KHALDIYA — The bomb went off just outside the school as the IPS correspondent stood speaking to children and teachers within.

The headmaster smiled. “You will hear many of these every day if you stay here another day or two,” he said. “The resistance will not stop until the last American leaves.”

The children too took no notice of the blast, which shook the doors and windows of the half-destroyed school in this town near Fallujah, 70km west of Baghdad.

The children are growing up in occupied Iraq — and they are resisting it.

“Americans are bad,” said 11-year-old Mustafa. “They killed my family.” The family were killed in Operation Phantom Fury of November 2004 as they tried to flee the city, teachers said. That operation killed thousands and destroyed much of Fallujah and towns around it.

“God will send all Americans to hellfire,” cried another child in the classroom. Attempts to suggest that not everyone they thought American was bad proved fruitless.

“How can we teach them forgiveness when they see Americans killing their family members every day,” the teacher in the classroom who gave her name as Shyamaa told IPS. “Words cannot cover the stream of blood and these signs of destruction, and words cannot hide the daily raids they see.”

For the headmaster, the idea of a clash of civilisations is not just an idea.

“The gap between civilisations is widening thanks to the U.S. administration’s crimes against humanity all over the world,” he said. “They seem determined to tear the world apart, and their footprints cannot be removed for the coming generations.”

Outside the school a group of women and some elderly men approached the IPS correspondent. One of the men boasted that his son was a resistance fighter. “I am proud that he is a hero fighting these Americans. And they used to talk to us about our human rights.”

Down the street everyone is jumpy. People seemed to be watching out for unusual signs. A driver told IPS that resistance fighters usually give residents some sort of coded warning before they let off a bomb.”

As the correspondent stood taking notes on a roadside before leaving Khaldiya, a young man on a bicycle shouted as he passed by: “The one and only solution for the Americans is to leave this province or face death.”

The U.S. forces are now leaving some towns. Cities like Dhuluiya, Talafar and Fallujah west of Baghdad have become virtually no-go areas for U.S. forces. Attacks against the U.S.-led Multi-National Forces (MNF) continue to increase.

“They keep asking us to hand over resistance fighters to them,” a farmer at a village in the area told IPS. “So that they can torture them in Abu Ghraib, Falcon base, Baghdad airport and other detention centres.” But resistance fighters are gaining support, far from being handed over.

Resistance attacks often take the shape of a small car that appears from nowhere. The men inside attack U.S. tanks or trucks carrying soldiers, and disappear fast. Local people never provide U.S. forces with information where the men came from or where they went.

Three to four U.S. soldiers are being killed every day on average in such attacks now.
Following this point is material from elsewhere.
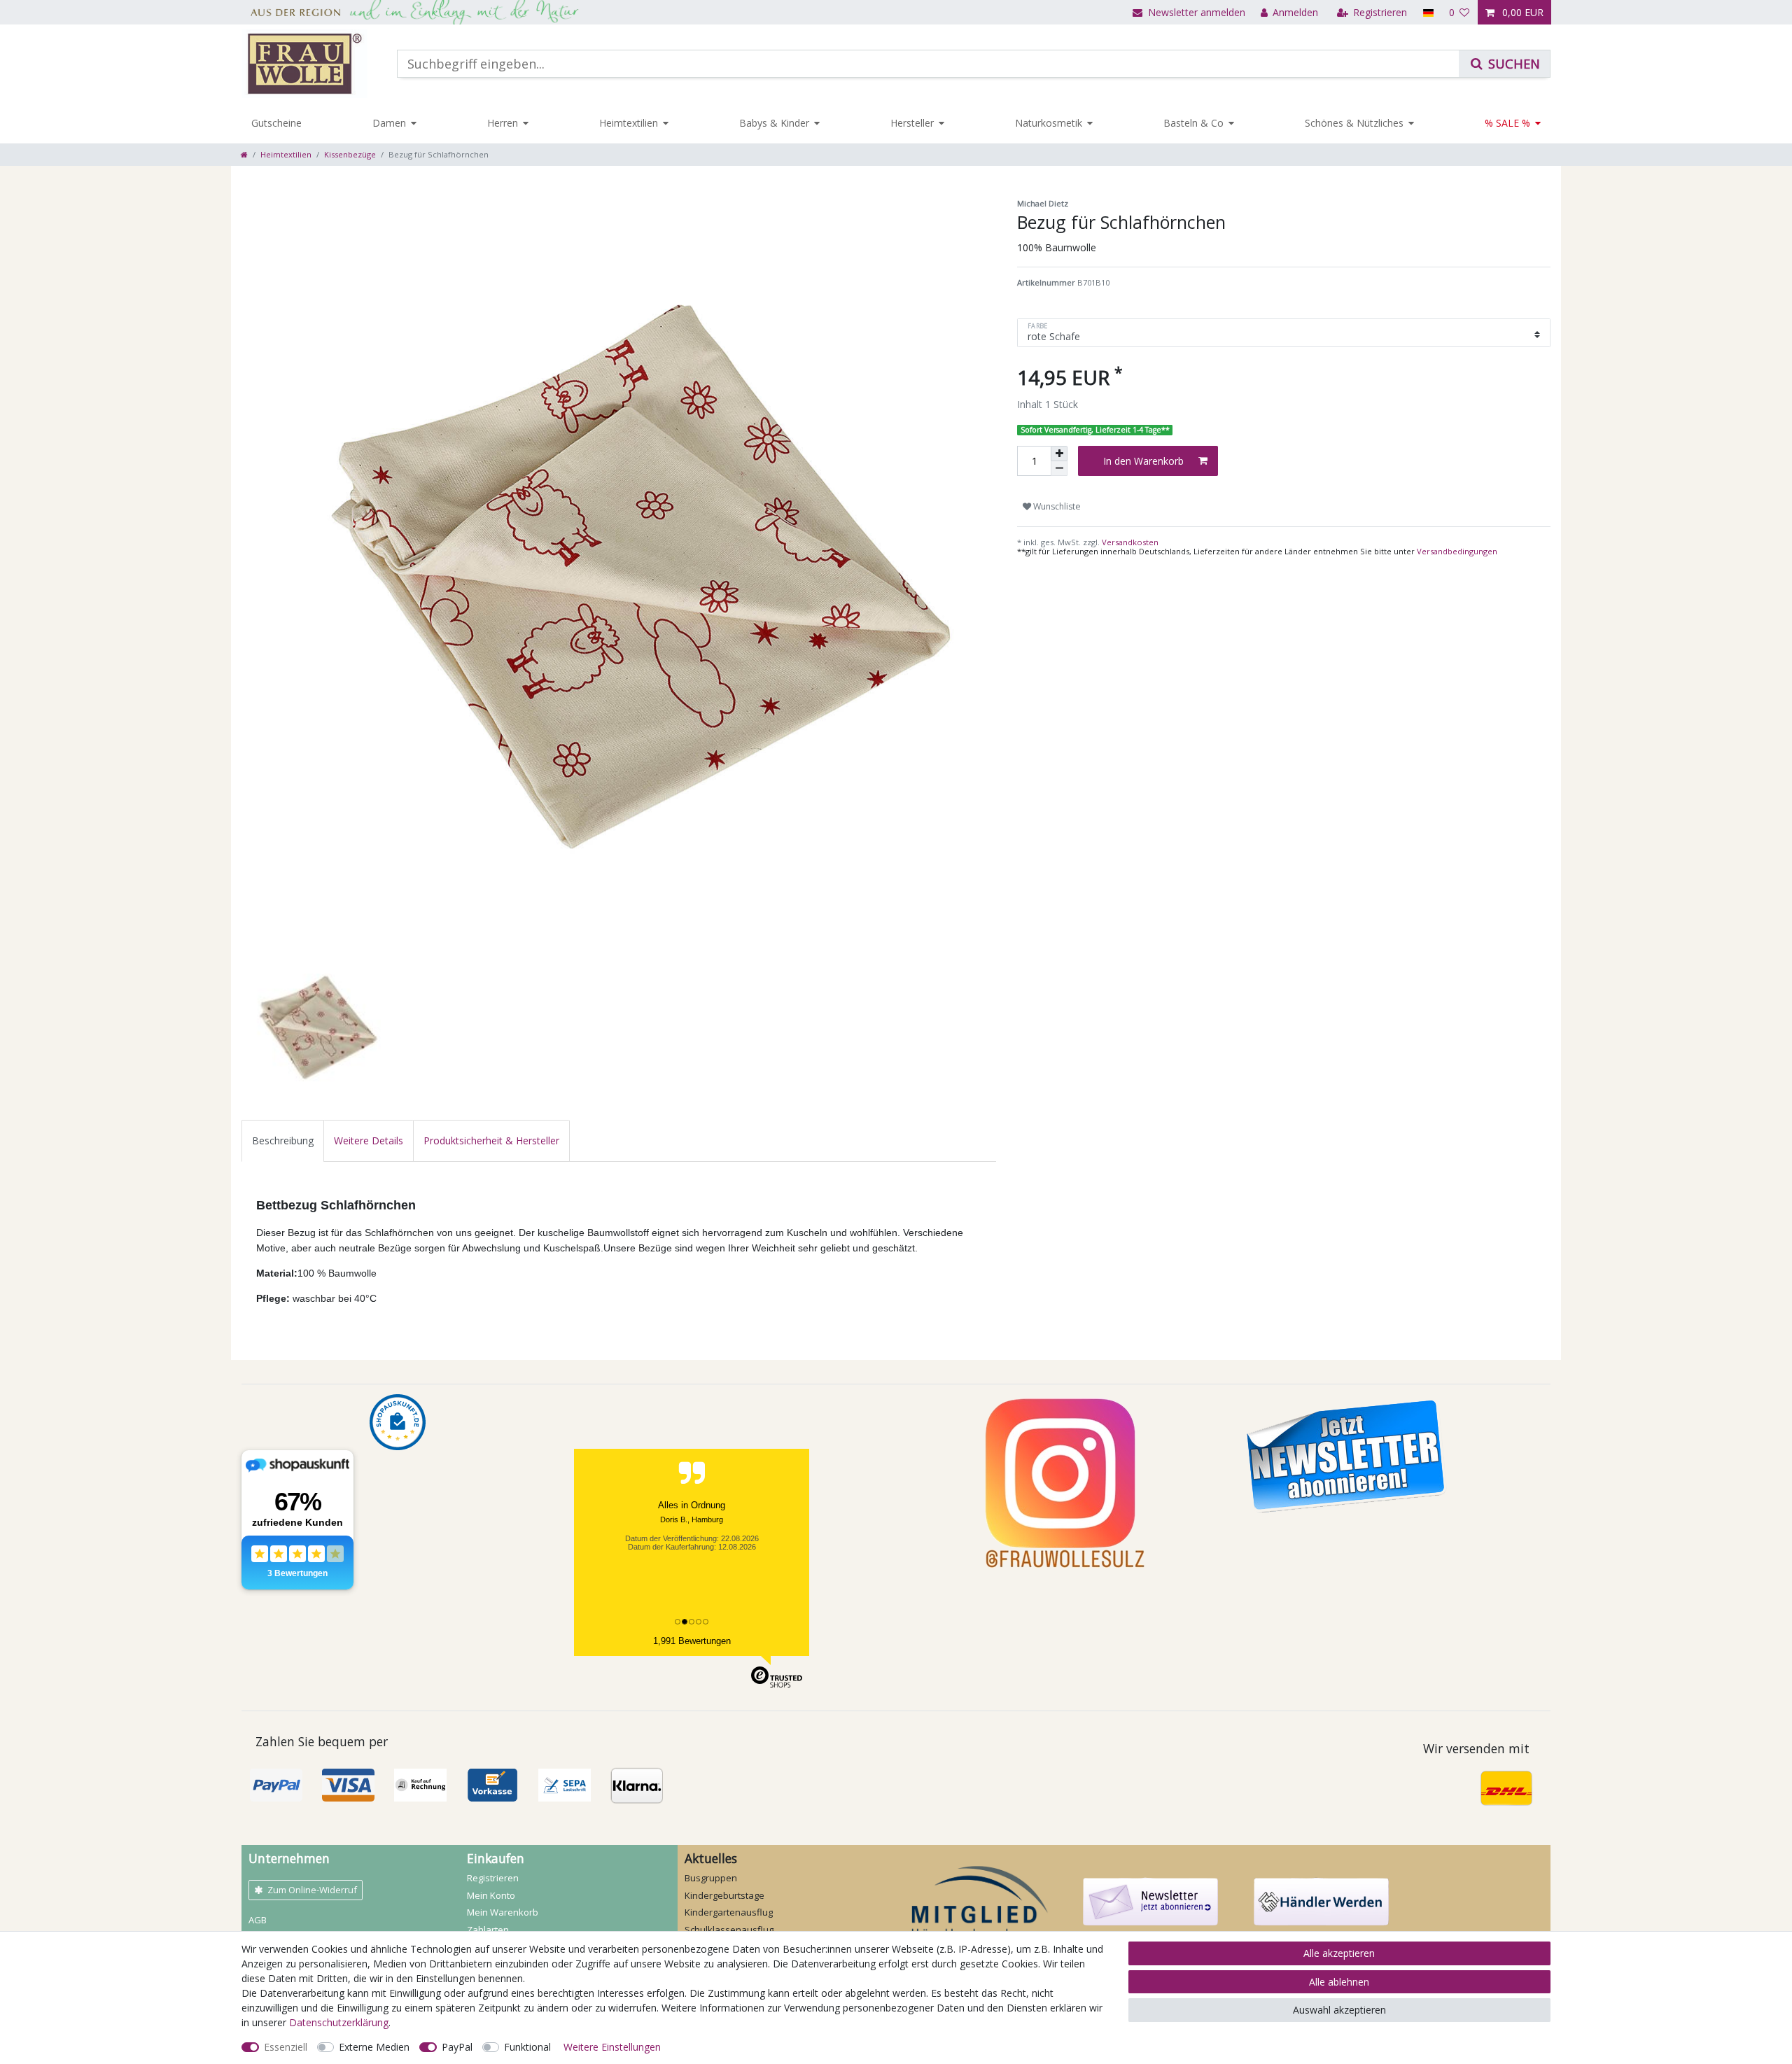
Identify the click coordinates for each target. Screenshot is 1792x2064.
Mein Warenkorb (502, 1912)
The U.S. Department of Defence says at least 2,754 U.S. soldiers have been killed in Iraq, and more than 44,000 have been wounded or have fallen ill.

U.S. troops are vacating towns, but not the country. Top U.S. military commander Gen. Peter Schoomaker said Wednesday the current level of U.S. troops, about 15 brigades, would be maintained at least through 2010.

“This is not a prediction that things are going poorly or better, it’s just that I have to have enough ammo in the magazine that I can continue to shoot as long as they want us to shoot,” he said.